Is a single MOV instruction still fast when the 8 bytes begin on an odd address?
> Is a single MOV instruction still fast when the 8 bytes begin on an odd address?
On x86, yes. There is no performance penalty for misaligned loads, except when the misaligned load also happens to straddle a cache line boundary, in which case it is slower, but only marginally so.
like mentioned x86/64 is quite generous with non-aligned access, yet on architectures that require aligned loads, they will be aligned (all lowest bits being zero at the start), so it will continue being aligned with each 8 byte load.
Why? If you are hashing names, for example, or keywords, they can begin at whatever position inside the buffer.
The case where you allocate a buffer, populate it with random contents and hash the whole of it is an artificial setup for benchmarking, but far from real use cases.
i was about to answer pretty much as 'rerdavies' did. If you have such requirements the specific architectures would need wrappers to copy the data, or do pref/post fix up (ala crc32 & avx implementations on non perfect boundary)
There are few reasons to use a CRC64. Your purposes would probably be just as well-served with a good CRC32.
CRCs allow you to precisely tune the type of error detection guarantees you have to the application. You just pick the combination of hamming distance and polynomial size that you like best from the CRC Zoo:
A hash function is essentially just a statistical version with the avalanche property that works acceptably well the majority of the time instead of a hard guarantee.
With CRC, you have algebraic guarantees on which kind of errors it detects (and which kind doesn't), while with hash functions collisions are essetially random (unless you have some clever insight on how it works internally). Which one is best, depends on the context.
> It’s the fastest hash function we know of, and we have benchmarked all the ones we could find. On modern Intel x64 CPUs, it hashes 16 bytes per cycle single-threaded. This means in cache it can hash at a rate of 64 gigabytes per second on a 4.2gHz machine. Out of cache, it hashes at whatever speed your main memory bus can provide to a single core, since that is usually the limiting factor on modern x64 CPUs.
> It has also now been tuned to be the fastest hash on small inputs, too. Despite the fact that it is a full 128-bit hash,
it still outperforms “fast” 64-bit hashes across all input sizes.
In particular, rapidhash is three times as fast for small inputs and is portable (unlike meow_hash). Plus meow fails one of the SMHasher quality tests.
I wouldn't consider a hash function that relies on 64-bit multiplication truly portable. Its performance will suffer considerably on a 32-bit system. Note that this applies to both Rapidhash and ChibiHash.
Well, even without taking into account that 32-bit systems are increasingly becoming extinct, it's less catastrophic than one might think. You get four muls instead of one and then a little carry propagation; I guess less if you have 32x32 -> 64 muls available? (I haven't thought deeply about it.) Certainly anything that relies on AES-NI would be much worse. But I guess your best shot in Murmur3, then.
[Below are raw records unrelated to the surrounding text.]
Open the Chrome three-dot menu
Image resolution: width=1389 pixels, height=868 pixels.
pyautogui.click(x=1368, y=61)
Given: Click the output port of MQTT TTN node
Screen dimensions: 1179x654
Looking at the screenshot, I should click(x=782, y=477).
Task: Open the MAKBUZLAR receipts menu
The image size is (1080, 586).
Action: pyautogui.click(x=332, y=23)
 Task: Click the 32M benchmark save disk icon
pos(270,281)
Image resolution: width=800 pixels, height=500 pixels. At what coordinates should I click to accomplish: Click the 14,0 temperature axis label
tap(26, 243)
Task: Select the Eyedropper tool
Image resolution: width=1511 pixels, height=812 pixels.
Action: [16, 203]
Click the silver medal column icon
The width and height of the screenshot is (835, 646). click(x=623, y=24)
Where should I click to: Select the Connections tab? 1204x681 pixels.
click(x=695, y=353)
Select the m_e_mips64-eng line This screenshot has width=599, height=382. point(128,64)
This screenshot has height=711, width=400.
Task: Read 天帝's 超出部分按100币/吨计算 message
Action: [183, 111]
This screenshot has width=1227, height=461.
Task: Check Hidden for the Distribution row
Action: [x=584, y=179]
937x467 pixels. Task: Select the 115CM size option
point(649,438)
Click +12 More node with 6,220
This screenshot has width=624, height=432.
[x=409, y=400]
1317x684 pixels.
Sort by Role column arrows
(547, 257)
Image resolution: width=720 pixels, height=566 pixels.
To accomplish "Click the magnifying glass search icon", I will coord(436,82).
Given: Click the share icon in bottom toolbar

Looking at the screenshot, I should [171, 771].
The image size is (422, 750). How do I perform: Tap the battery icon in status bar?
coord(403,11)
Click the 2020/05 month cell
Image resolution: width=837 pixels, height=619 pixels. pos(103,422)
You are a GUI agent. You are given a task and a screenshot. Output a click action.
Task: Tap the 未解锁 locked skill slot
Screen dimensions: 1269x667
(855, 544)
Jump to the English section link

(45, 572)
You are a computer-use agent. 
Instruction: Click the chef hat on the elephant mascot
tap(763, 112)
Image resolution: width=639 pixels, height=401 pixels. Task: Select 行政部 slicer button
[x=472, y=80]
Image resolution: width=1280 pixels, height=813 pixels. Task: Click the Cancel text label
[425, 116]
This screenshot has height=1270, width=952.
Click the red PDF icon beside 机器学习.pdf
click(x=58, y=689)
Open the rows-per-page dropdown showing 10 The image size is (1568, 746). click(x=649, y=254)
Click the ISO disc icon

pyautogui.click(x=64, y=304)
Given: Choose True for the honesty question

> To our surprise, we found a lack of published, well-optimized, large-data hash functions.
Murmur was released in 2008. Murmur3 in 2011. Release dates on higher quality functions are not easy to find, but I am sure that there were more around.
This type of thing is why I take Casey's claims with a huge dose of salt.
Meow hash may very well be fast on large data, but it completely fails the "small code" criteria, which is one of the clearly stated design goal of Chibi.
Generally speaking, the "code as small as possible" is IMO a design constraint that is very often under-estimated or even ignored for these type of algorithms, including the crypto hard ones.
I personally find the "code fits on half a page" metric very important: beyond satisfying some very personal sense of aesthetics, it buys you quite a lot of nice properties:
- fits in head
- inlines like a dream
- easy to integrate
- easy to do header only
- easy to security audit
- pretty hard to introduce bugs
- nothing up my sleeve numbers pretty much obvious
For these reasons, I used to love the TEA (tiny encryption algorithm) [1] before cryptanalysis unfortunately showed it to be weak. Its successors (XXTEA, etc...) are already almost too big for my taste.
The speck cipher [2] is quite nice in that regard, in spite of its rather untrustworthy provenance.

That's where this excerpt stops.